§ **Requirement**: What the task requires is an exact printout of the listing below, pictures excluded.

++++

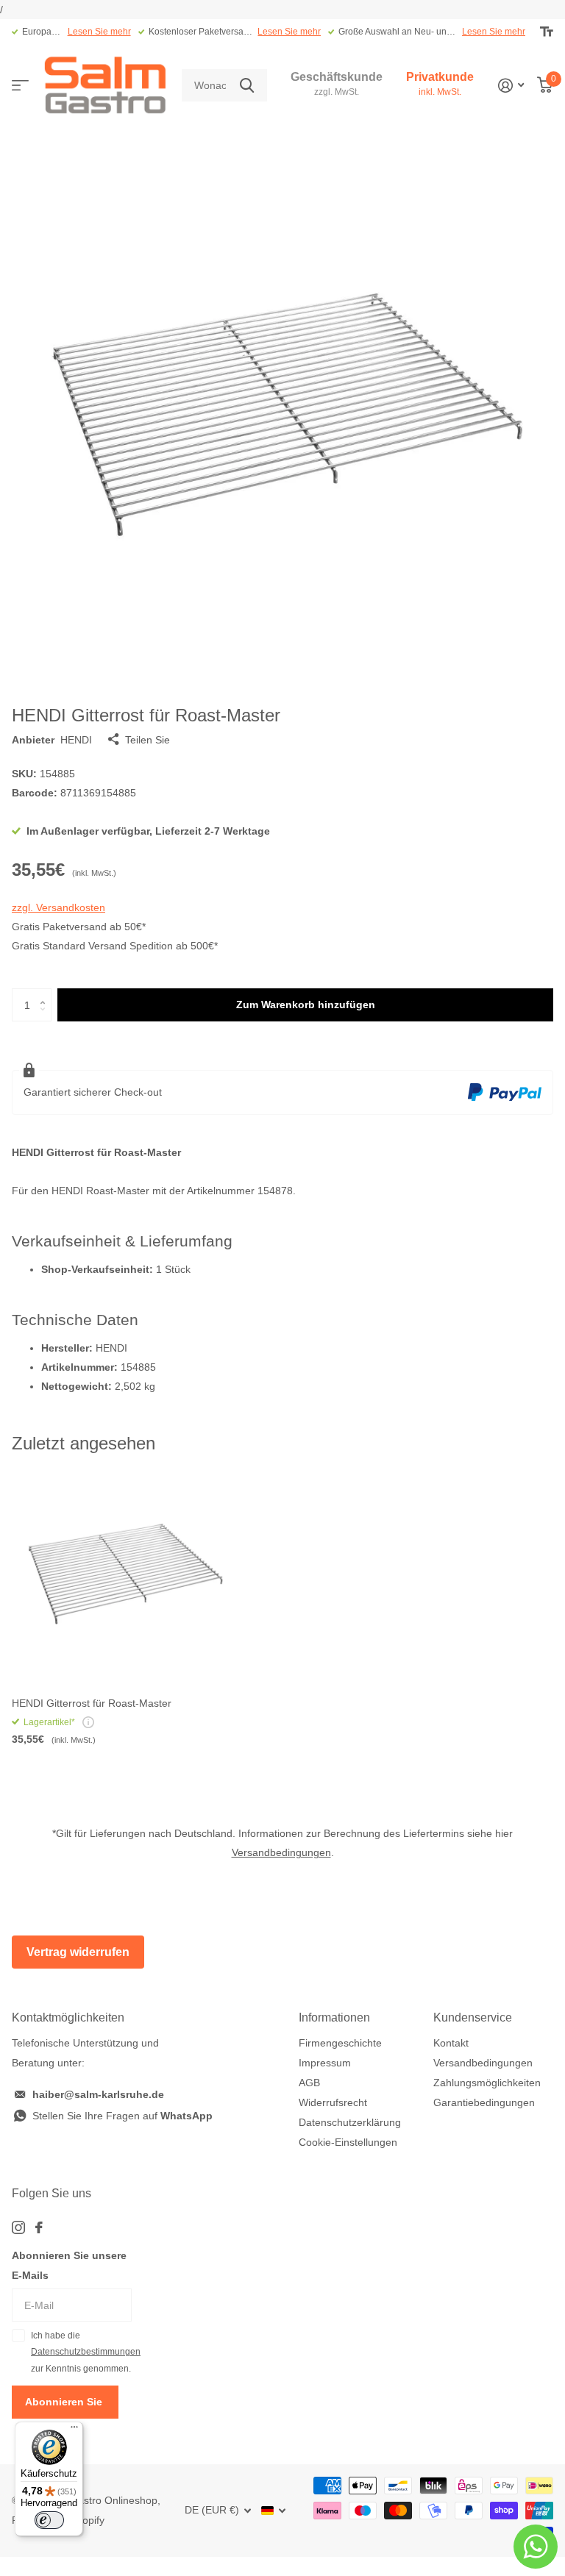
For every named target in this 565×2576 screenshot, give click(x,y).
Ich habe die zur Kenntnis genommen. (81, 2352)
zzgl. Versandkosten (58, 907)
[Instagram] (18, 2227)
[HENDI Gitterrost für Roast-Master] (123, 1574)
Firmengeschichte (340, 2043)
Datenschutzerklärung (350, 2122)
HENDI (76, 740)
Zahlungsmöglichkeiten (487, 2082)
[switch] (49, 2520)
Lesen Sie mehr (99, 31)
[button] (46, 993)
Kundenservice (472, 2017)
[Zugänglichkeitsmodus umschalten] (546, 31)
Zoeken (247, 85)
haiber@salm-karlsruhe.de (98, 2094)
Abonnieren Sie (65, 2402)
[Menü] (74, 2430)
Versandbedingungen (281, 1852)
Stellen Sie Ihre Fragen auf (122, 2116)
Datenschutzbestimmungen (86, 2352)
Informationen (334, 2017)
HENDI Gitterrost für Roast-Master (91, 1703)
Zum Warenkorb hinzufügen (305, 1004)
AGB (309, 2082)
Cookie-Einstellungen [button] (348, 2142)
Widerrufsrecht (333, 2102)
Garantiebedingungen (484, 2102)
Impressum (325, 2063)
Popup (88, 1722)
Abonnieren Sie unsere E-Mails (69, 2265)
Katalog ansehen (20, 85)
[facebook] (39, 2227)
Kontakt (451, 2043)
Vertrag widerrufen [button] (77, 1952)
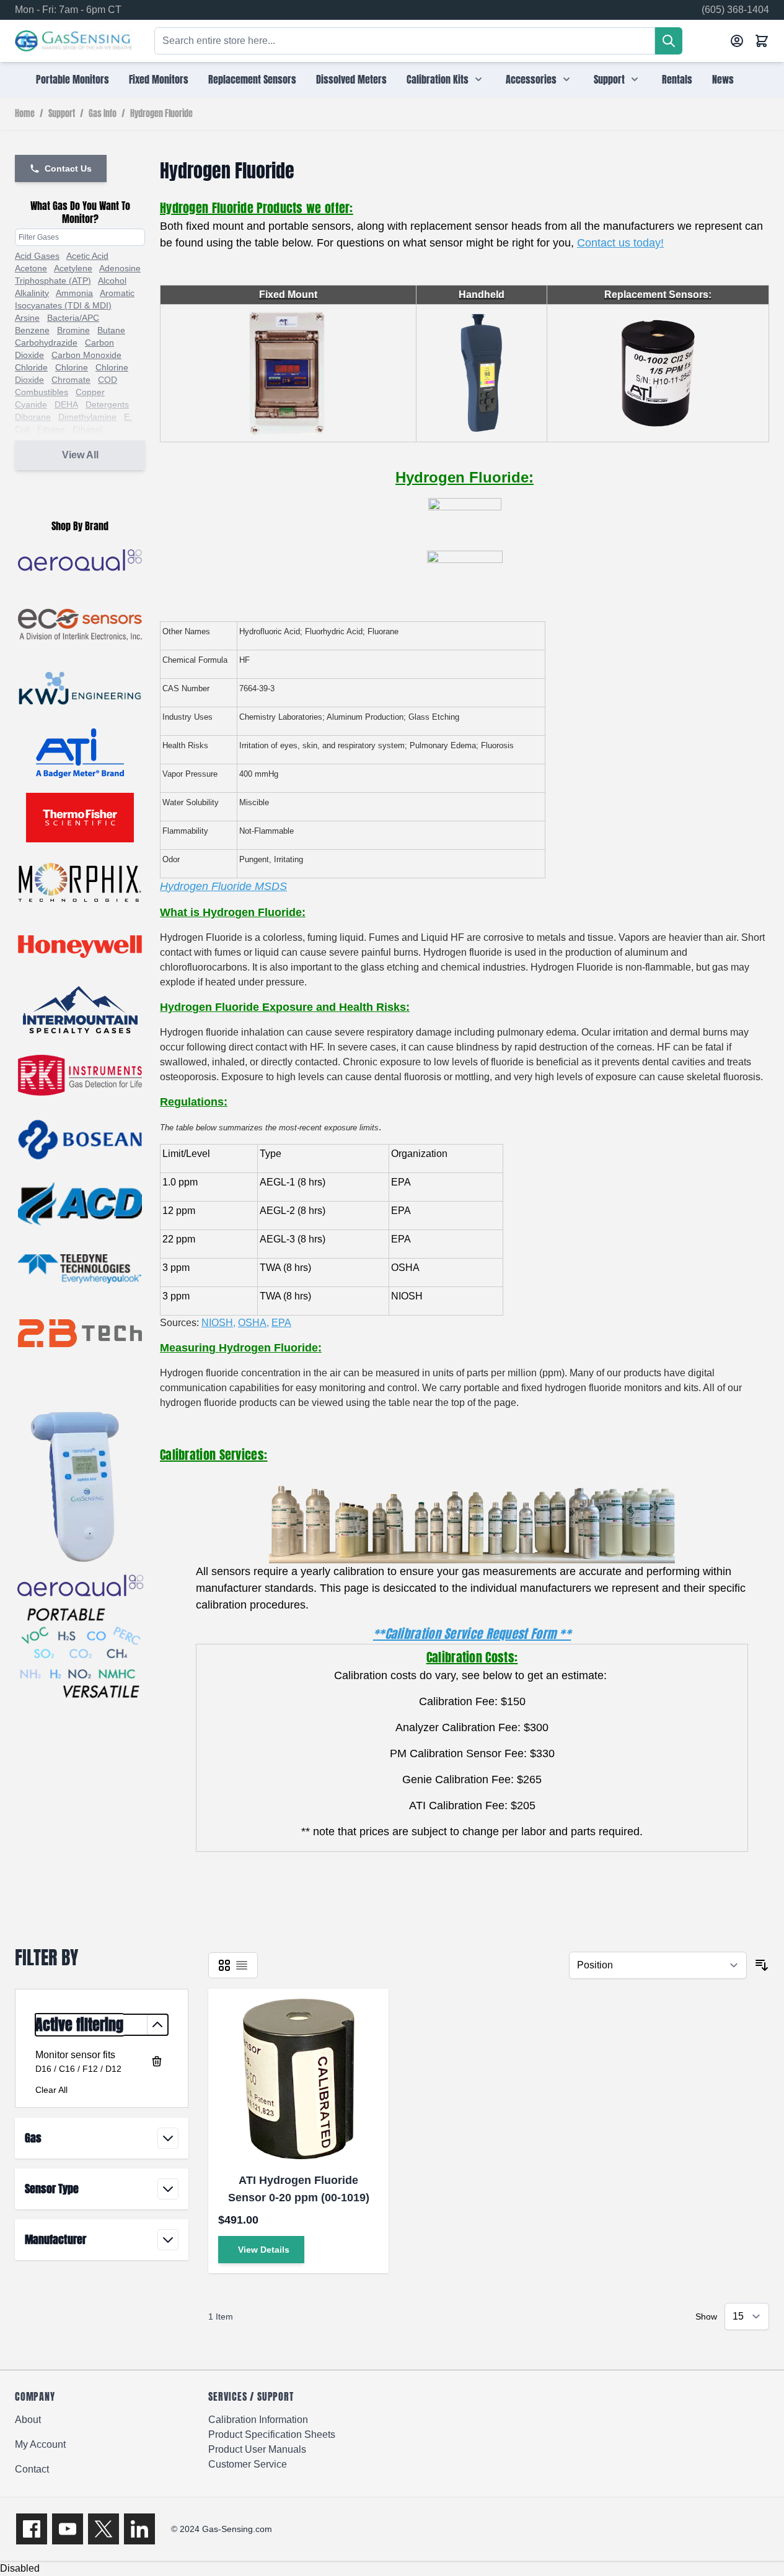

++++

§ **Solution for this exercise**:
For every named target in this 565×2576 screenshot, give click(x,y).
Ich habe die zur Kenntnis genommen. (81, 2352)
zzgl. Versandkosten (58, 907)
[Instagram] (18, 2227)
[HENDI Gitterrost für Roast-Master] (123, 1574)
Firmengeschichte (340, 2043)
Datenschutzerklärung (350, 2122)
HENDI (76, 740)
Zahlungsmöglichkeiten (487, 2082)
[switch] (49, 2520)
Lesen Sie mehr (99, 31)
[button] (46, 993)
Kundenservice (472, 2017)
[Zugänglichkeitsmodus umschalten] (546, 31)
Zoeken (247, 85)
haiber@salm-karlsruhe.de (98, 2094)
Abonnieren Sie (65, 2402)
[Menü] (74, 2430)
Versandbedingungen (281, 1852)
Stellen Sie Ihre Fragen auf (122, 2116)
Datenschutzbestimmungen (86, 2352)
Informationen (334, 2017)
HENDI Gitterrost für Roast-Master (91, 1703)
Zum Warenkorb hinzufügen (305, 1004)
AGB (309, 2082)
Cookie-Einstellungen [button] (348, 2142)
Widerrufsrecht (333, 2102)
Garantiebedingungen (484, 2102)
Impressum (325, 2063)
Popup (88, 1722)
Abonnieren Sie unsere E-Mails (69, 2265)
Katalog ansehen (20, 85)
[facebook] (39, 2227)
Kontakt (451, 2043)
Vertrag widerrufen [button] (77, 1952)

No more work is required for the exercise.